* _Selected extract_

Wednesday 31 July 2013

Other Ashbourne Notes.

So let me see, what else was notable about Ashbourne today? Well, there’s…

a) Being at the start of the long summer school holidays, the place was awash with kiddies. They were everywhere – taking up toilet space, littering the lanes, and polluting the pathways. Even the dogs were staying close to the feet of their humans for fear of having their tails pulled or their ears trodden on.

I have a problem with kids. I always want to stop and talk to them, but it isn’t allowed any more. I might have the mind of a 5½-year-old, but I look rather older, and males who look older than 5½ mustn’t talk to strange kids unless the kid speaks first and the parent is no more than three feet away. I understand and respect the reason, but it’s still a shame.

b) The billboards for the local newspaper carried the headline Body Found in Wood. I wondered whether such a headline might apply to me one day, since I can think of few nicer environments from which to depart this mortal realm than a wood.

c) This troublesome tooth which seems determined to fall apart has lost a few more bits of enamel and left a small cavity. Accordingly, I called in at the dentist’s to see whether I could arrange an assignation with the incomparable Medeea. Seems not; she’s so popular that she’s booked solid until the end of September, so I was given an appointment with the hygiene therapist instead. I didn’t even know there was any such thing as a hygiene therapist, but it seems I’m about to meet one for the very first time. And isn’t it annoying when you find something rare and precious, only to have to share it with hundreds of other people?

d) The girl at the supermarket checkout had the most unusually piercing light blue eyes. It occurred to me that she might have foreign ancestry, and my interest was sufficiently piqued to ask her about it. I decided not to when it further occurred to me that her knowledge of English vocabulary might be no more advanced than the bakery girl’s knowledge of fancy American pastries, and that the statement ‘I should very much like to be made privy to your antecedents, my dear’ might get a chap into serious trouble.

* _Extracted information_
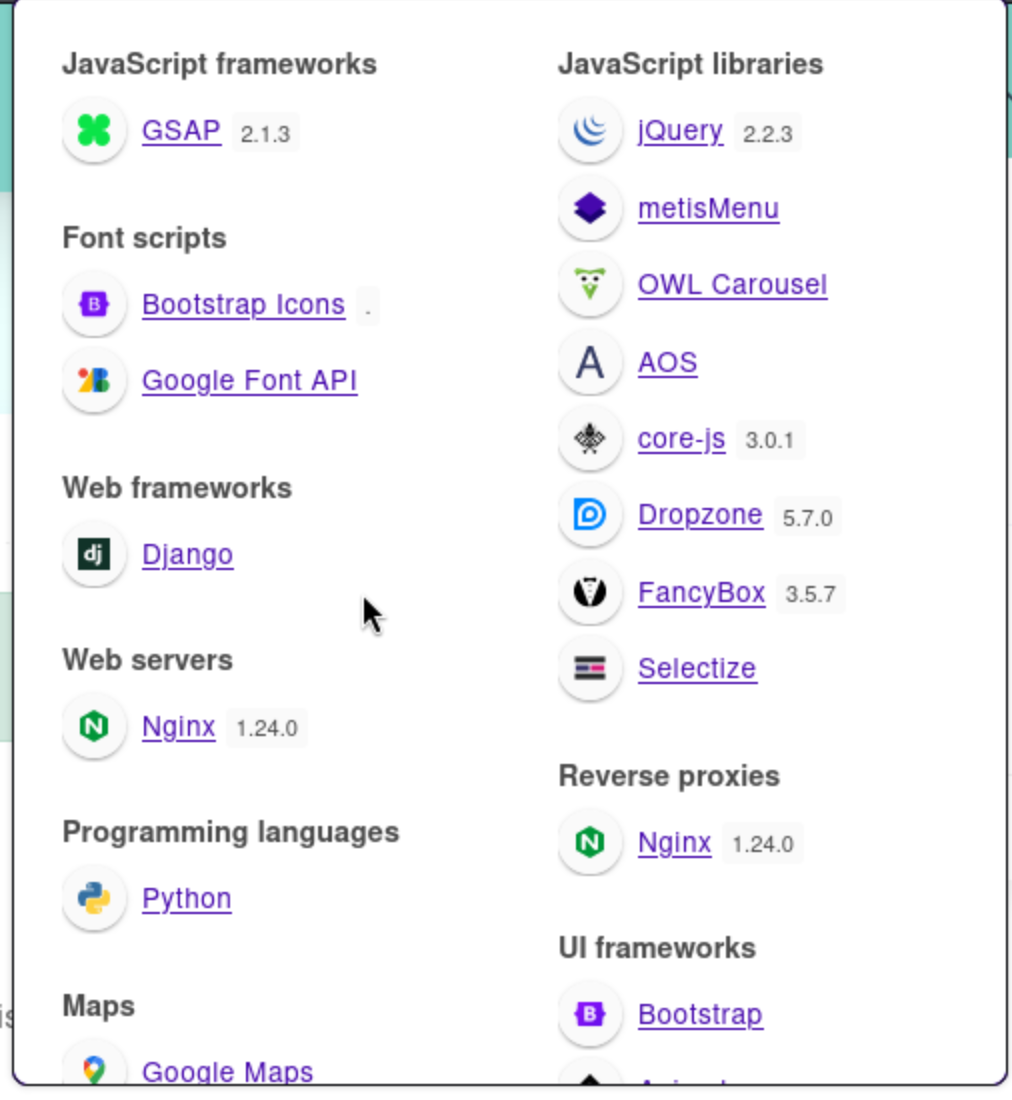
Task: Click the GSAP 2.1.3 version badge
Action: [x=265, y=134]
==
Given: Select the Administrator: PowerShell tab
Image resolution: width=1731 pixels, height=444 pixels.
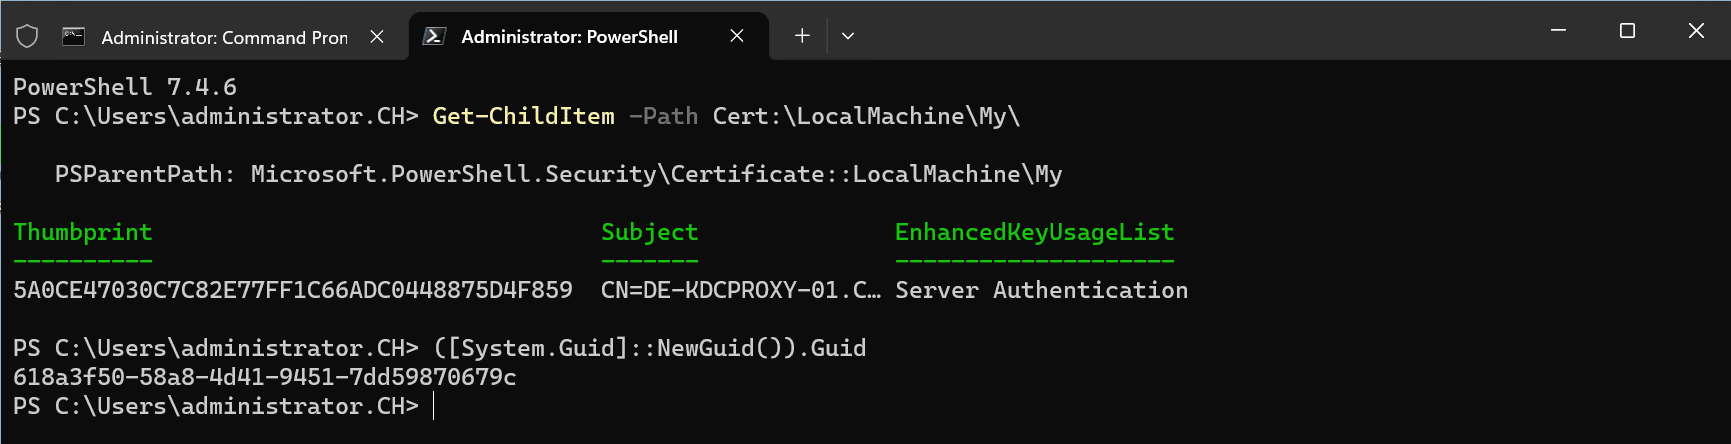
...
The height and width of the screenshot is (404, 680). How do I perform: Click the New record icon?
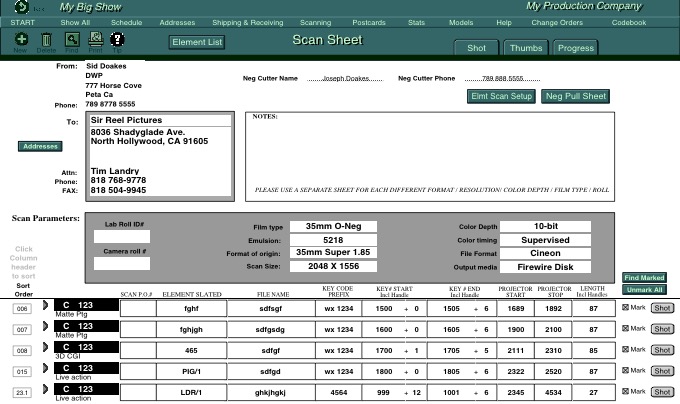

* _Your assignment_
Render this sentence from the Ashbourne notes in Spanish: "I understand and respect the reason, but it’s still a shame."

* _Output for this task_
Entiendo y respeto el motivo, pero sigue siendo una lástima.